The “substantial evidence” standard is a particularly important basis for judicial review. A court will not conduct a de novo review of the contested violations. Instead, it will review the administrative record to determine whether the agency decision is supported by “substantial evidence.” The phrase clearly is a term of art; it is generally applied to uphold agency decisions so long as there is some probative evidence in the record to support the agency's determination. See, e.g., State Board of Medical Examiners v. McCroskey, 880 P.2d 1188 (Colo. 1994) (en banc) (substantial evidence supported board determination that physician violated generally accepted standards of medical practice); Laurino v. Board of Professional Discipline of the Idaho State Board of Medicine, 51 P.3d 410 (Idaho 2002) (reversing board's order).

        How should courts respond when the “experts” in an administrative agency disagree? See, e.g., Webb v. West Virginia Board of Medicine, 569 S.E.2d 225 (W. Va. 2002) (evidence must be clear and convincing where experts hold conflicting views). Suppose that the hearing officer or panel finds that the licensee has violated some regulatory provision but not others and proposes a specific penalty. The board then rejects the initial determination, finding additional violations or imposing greater sanctions. Should a reviewing court still defer to the final agency determination? The answer generally is “yes,” although courts often impose a duty on the agency to explain in the final decision any deviations from the initial determination. Thus the Modi court emphasized the board's failure to adequately explain its rejection of the hearing officer's decision. See also Pearl v. Board of Professional Discipline of the Idaho State Board of Medicine, 44 P.3d 1162 (Idaho 2002) (board decision given greater scrutiny if board has refused to accept hearing officer's recommendations).
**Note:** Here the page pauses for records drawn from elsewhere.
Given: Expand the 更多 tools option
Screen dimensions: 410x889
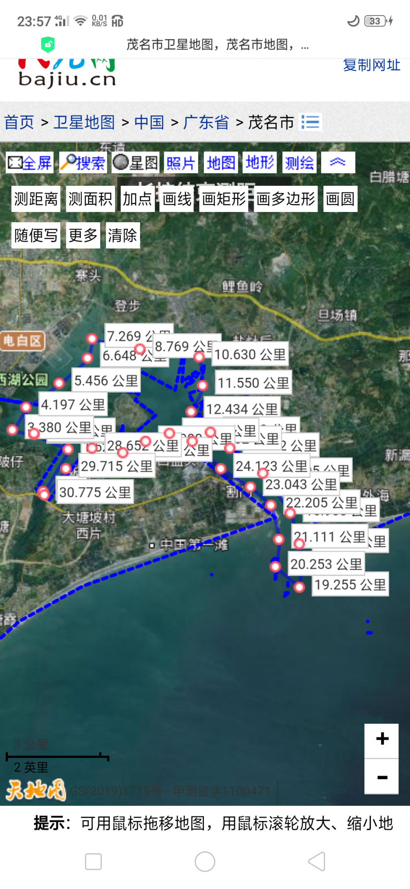Looking at the screenshot, I should click(x=83, y=235).
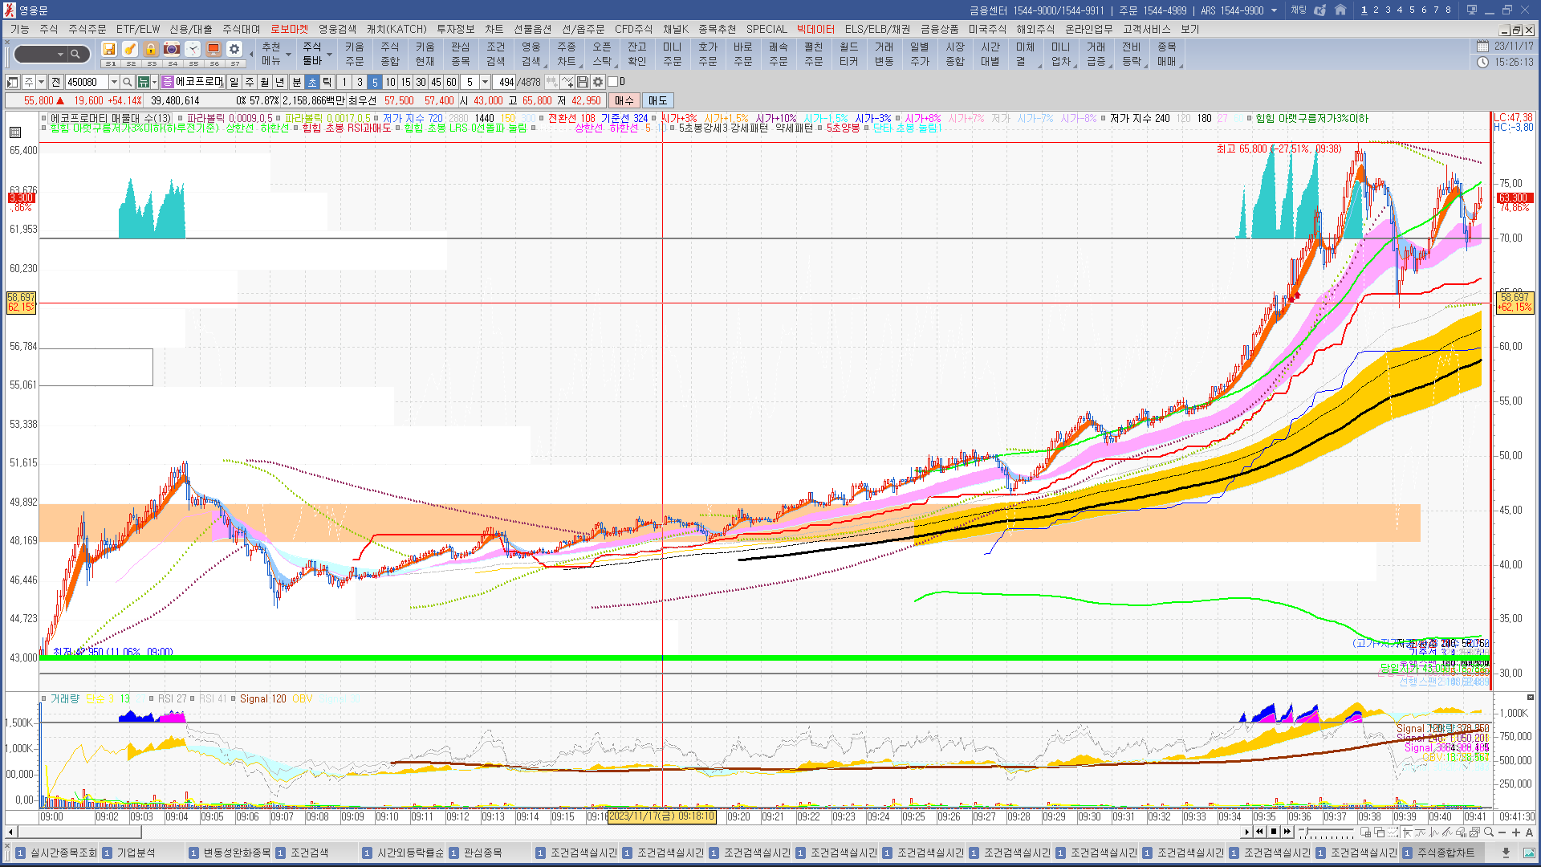The width and height of the screenshot is (1541, 867).
Task: Click the camera screenshot icon in toolbar
Action: [171, 50]
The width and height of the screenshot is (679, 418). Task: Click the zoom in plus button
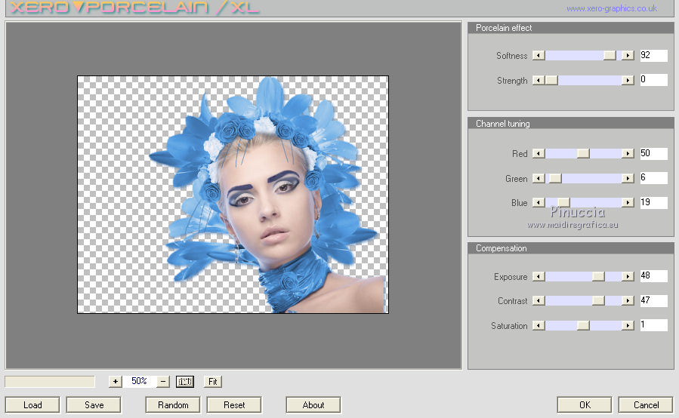tap(116, 382)
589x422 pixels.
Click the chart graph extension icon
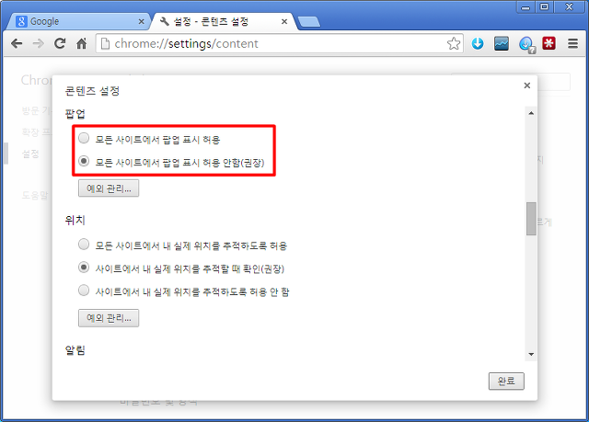(502, 43)
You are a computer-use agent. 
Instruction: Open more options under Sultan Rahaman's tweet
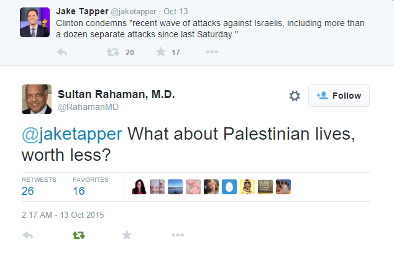pyautogui.click(x=178, y=235)
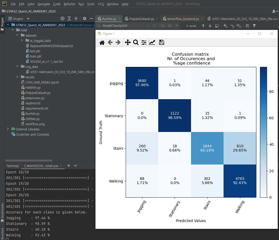Select the Pan/Move axes tool
The width and height of the screenshot is (279, 240).
click(x=128, y=42)
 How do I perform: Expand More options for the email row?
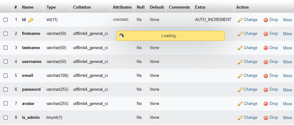coord(287,76)
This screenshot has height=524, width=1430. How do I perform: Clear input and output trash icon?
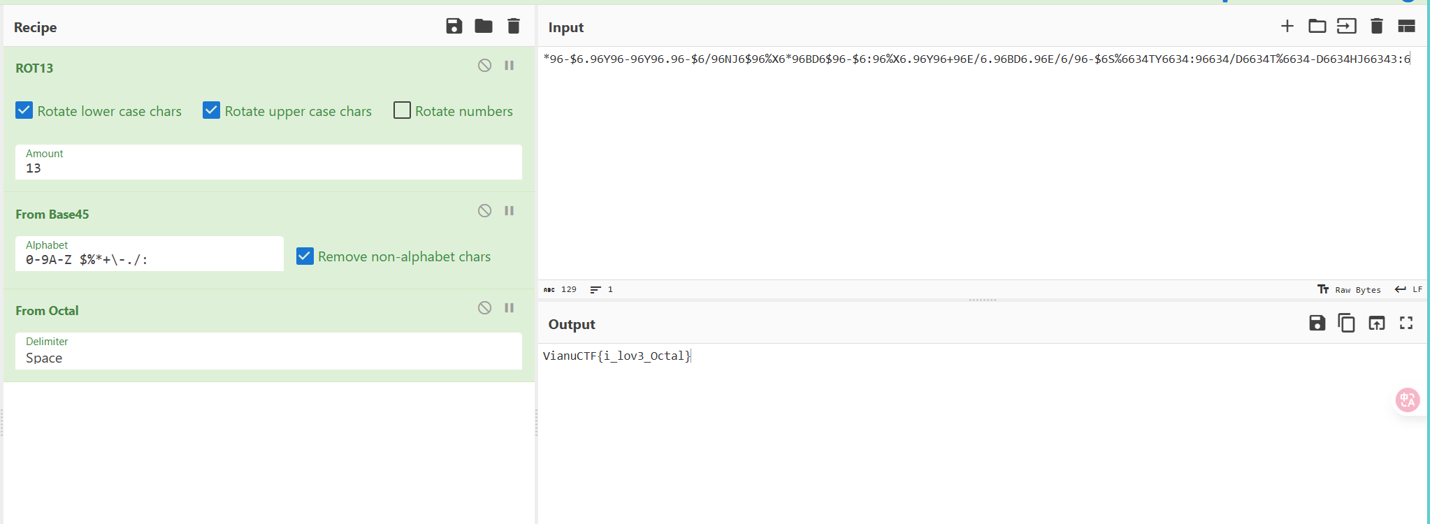(1376, 27)
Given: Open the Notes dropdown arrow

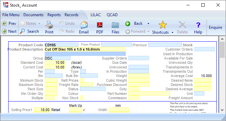Looking at the screenshot, I should tap(39, 23).
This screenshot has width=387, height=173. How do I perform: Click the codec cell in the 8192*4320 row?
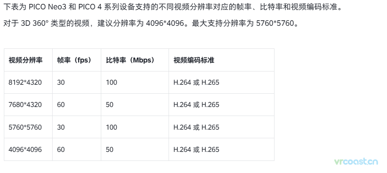222,82
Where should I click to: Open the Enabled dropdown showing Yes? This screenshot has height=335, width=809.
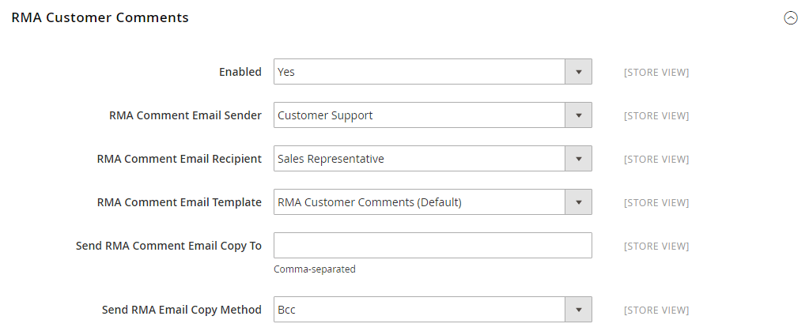pos(433,72)
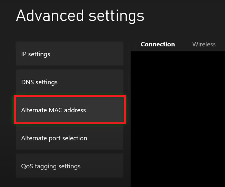Show Wireless network details
Viewport: 225px width, 187px height.
pyautogui.click(x=204, y=44)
4. Judicial Review of Sanctions. Courts generally will not interfere with the sanctions imposed by the administrative agency unless the agency has abused its discretion or exceeded its statutory authority. In Waisbren v. Board of Registration in Medicine, 641 N.E.2d 700 (Mass. 1994), for example, a hearing officer found that a physician had engaged in gross misconduct by distributing inappropriate weight loss medication and by performing improper HIV-antibody testing. The physician admitted wrongful conduct, but claimed that his mental illness should be considered a mitigating factor. The hearing officer recommended that the physician be permitted to return to the supervised practice of medicine. The board adopted the hearing officer's findings of fact, but imposed license revocation. On appeal, the court concluded that the board's decision to impose a revocation was not an abuse of discretion given the physician's grave betrayal of his responsibilities. See also Kabnick v. Chassin, 675 N.E.2d 457 (N.Y. 1996) (board free to impose more serious penalty than hearing officer sua sponte).

        Mere harshness of the sanction is not a sufficient basis for judicial intervention. Heinmiller v. Department of Health, 903 P.2d 433, 440 (Wash. 1995) (en banc). In Heinmiller, the department imposed an indefinite license suspension with certain conditions upon a social worker accused of engaging in a sexual relationship with a client the day after the formal treatment relationship ended. The court noted that a harsh sanction is not necessarily an arbitrary and capricious sanction: “Arbitrary and capricious action has been defined as willful and unreasoning action, without consideration and in disregard for facts and circumstances. Where there is room for two opinions, action is not arbitrary and capricious even though one may believe an erroneous conclusion has been reached.” Id. at 440-441.